Thursday, October 9, 2008

L'Shana Haba'ah B'Yerushalayim

I know in America you're all still having Yom Kippur, but here it's over and we are no longer fasting (although by the time any of your are reading this, neither will you be!). :)

Just a few notes.

First of all, aside from my year in Israel (which I don't count much in terms of chagim at school because the atmosphere created there was created by the school, not just by naturally being in Israel), this was my first Yom Kippur in an Israeli shul and it was a bit of a different experience. I know that when I was younger, I used to get mixed up between Yom Kippur being a sad day vs. a serious day. But here, it is clearly not a sad day. Serious, yes, but there was so much uplifting singing and there was even dancing at the end in the mens' section for L'Shana Habah and it was just so...Yom Tov-ish. Which it should be! It is still a yom tov, even though it's a serious one.

Also, the windows of the shul were huge and open and it was just amazing to daven such intense teffilot while looking out at Israel. There's just no comparison.

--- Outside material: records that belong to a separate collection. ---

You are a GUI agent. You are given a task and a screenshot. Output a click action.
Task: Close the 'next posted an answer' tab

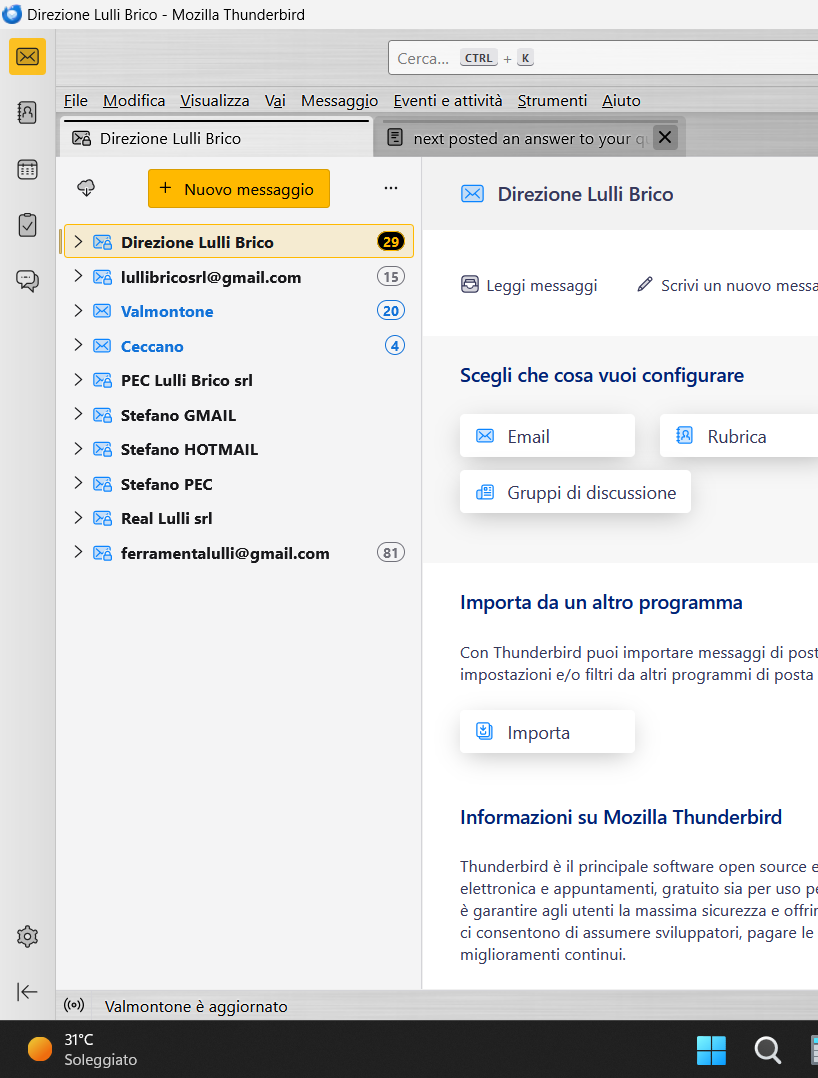pos(666,137)
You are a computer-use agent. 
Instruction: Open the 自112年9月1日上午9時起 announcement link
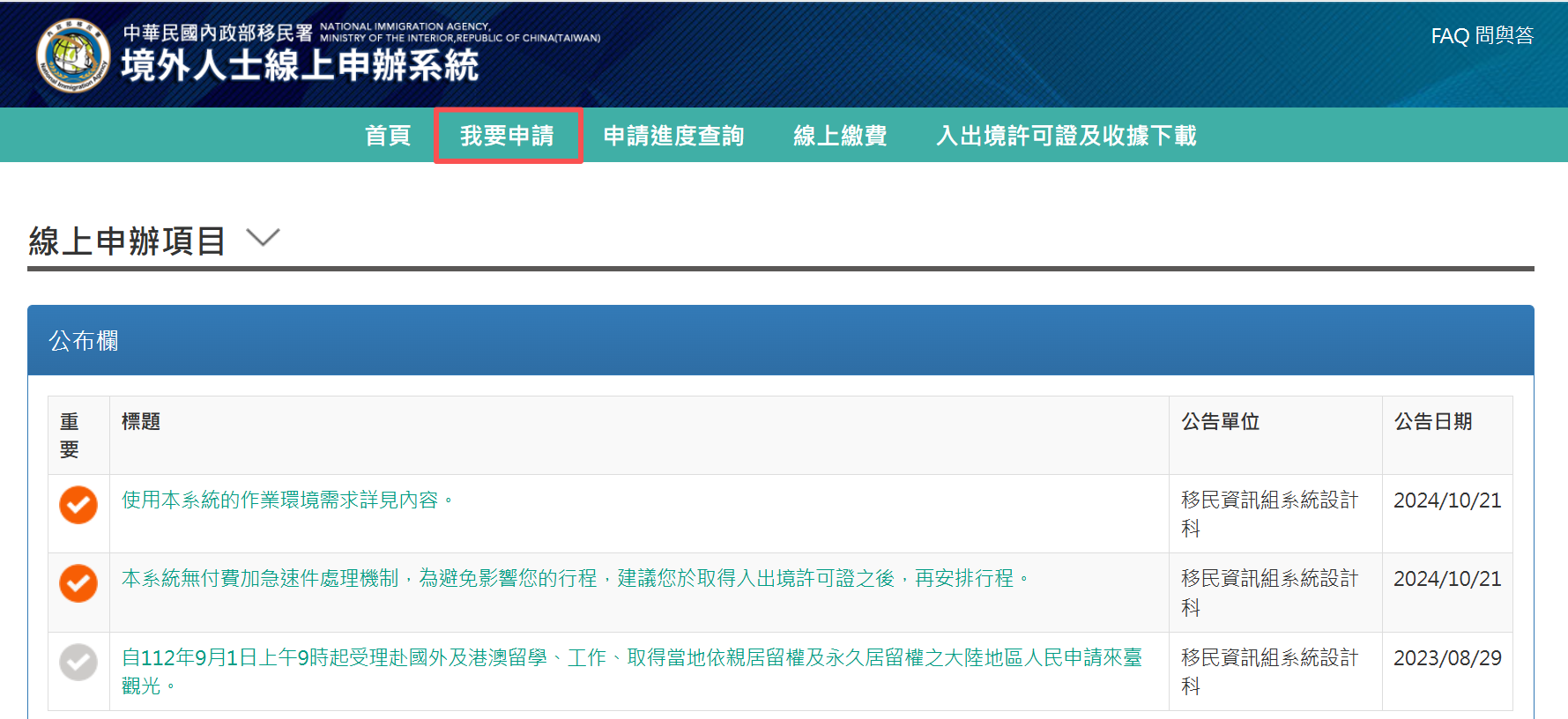coord(631,658)
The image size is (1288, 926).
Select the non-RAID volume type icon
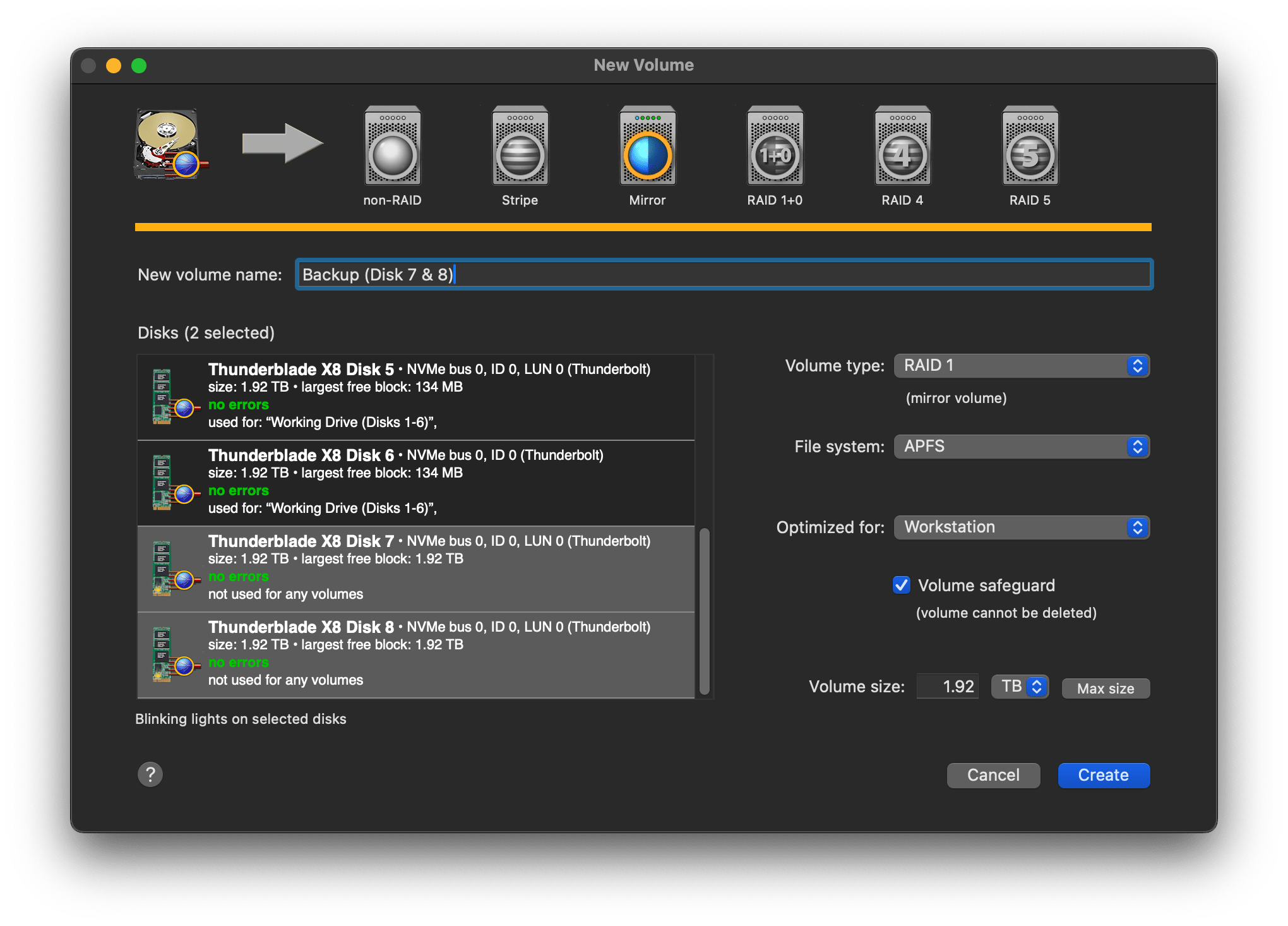coord(392,147)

Also, when they blew the shofar at the end, the guy blowing teaches a shofar class to some kids so the kids all blew and it was like a choir of shofarot. It was really cool sounding.

Also, I have never seen this before, but in the mens' section, there were guys walking around offering smelling salts to everyone else. Smelling salts. That's what they used to use in the olden days, like in Jane Austen's time and earlier, to revive women who were faint. But I didn't see any smelling salts in the women's section. Only the men. Hmmm. :P

Shana tova to everyone and I hope you all had an easy and meaningful fast!

Next year in Jerusalem! For ALL of us!

2 comments:

RaggedyMom said...

Nothing like celebrating holidays where they were meant to be celebrated. I'm glad you had a good experience.

When I was growing up, at YI of Queens Valley on our very own Main Street, there were kids sent around in both sections with some kind of citrus (lemon? esrog?) with cloves stuck in all over it which was supposed to revive people.

I tend to get faint when fasting (darned low blood pressure!) and there was a year when they did crack open ammonia under my nose. That only happened again while I was delivering my kids.

L'Shana Haba'ah indeed!!

Diana said...

The reason they pass around smelling salts or etrogim is so that people can make a borei minei bsamim and try and reach 100 brachos.

Now I have secret, hidden text like on SerandEz!